§ **Task item**
Each entry should be set down again verbatim, with the images omitted.

§ **Data to process**
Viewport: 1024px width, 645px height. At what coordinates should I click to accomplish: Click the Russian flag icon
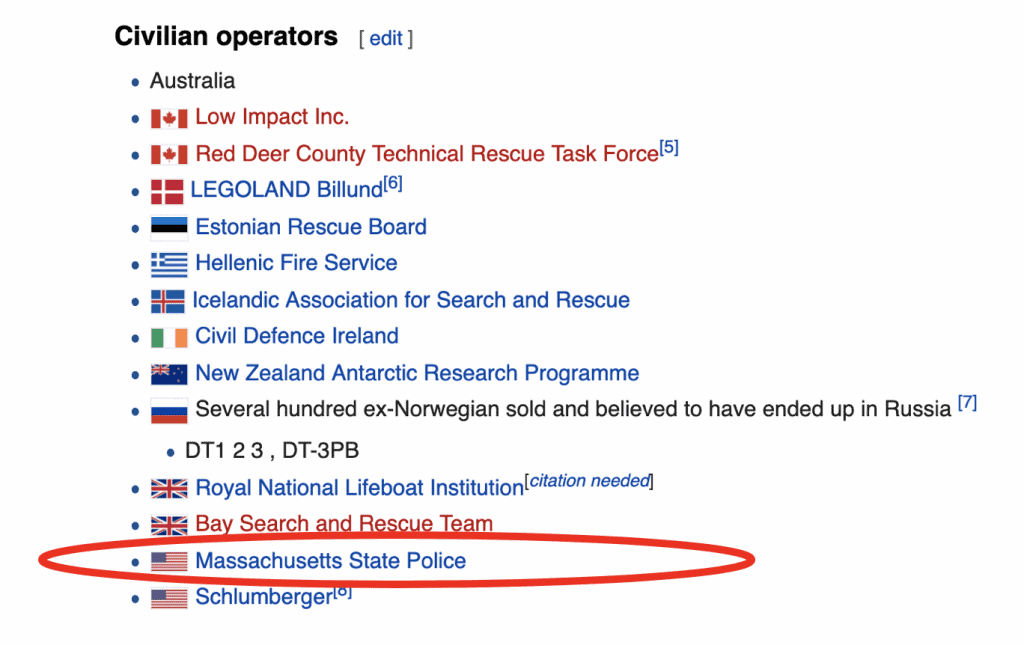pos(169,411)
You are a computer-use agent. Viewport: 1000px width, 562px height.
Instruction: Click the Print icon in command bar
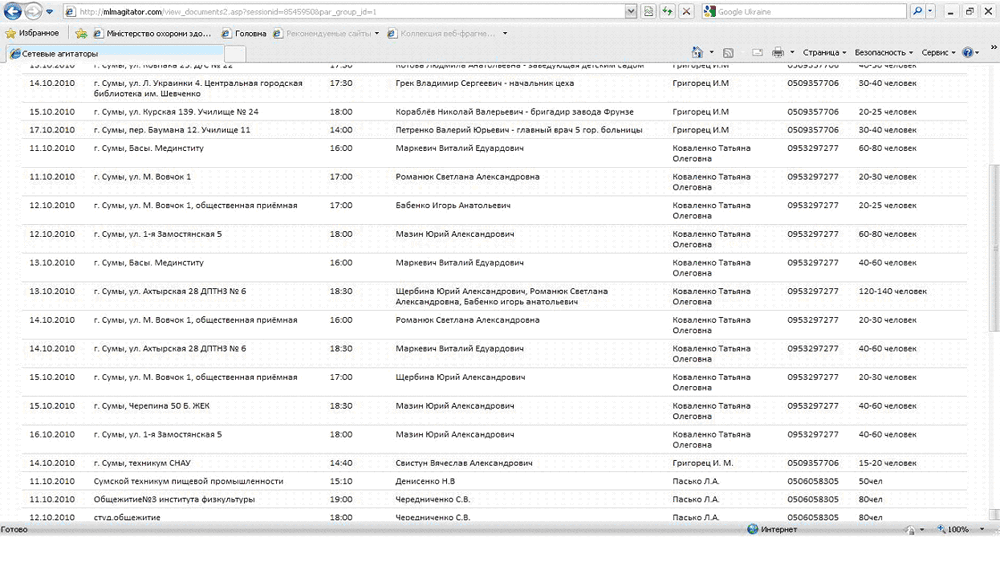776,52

§ **Solution**
Viewport: 1024px width, 645px height. At what coordinates should I click to accomplish: Click the Russian flag icon
pos(169,411)
You are a computer-use agent. Viewport: 1000px width, 562px height.
Instruction: Click the Print icon in command bar
776,52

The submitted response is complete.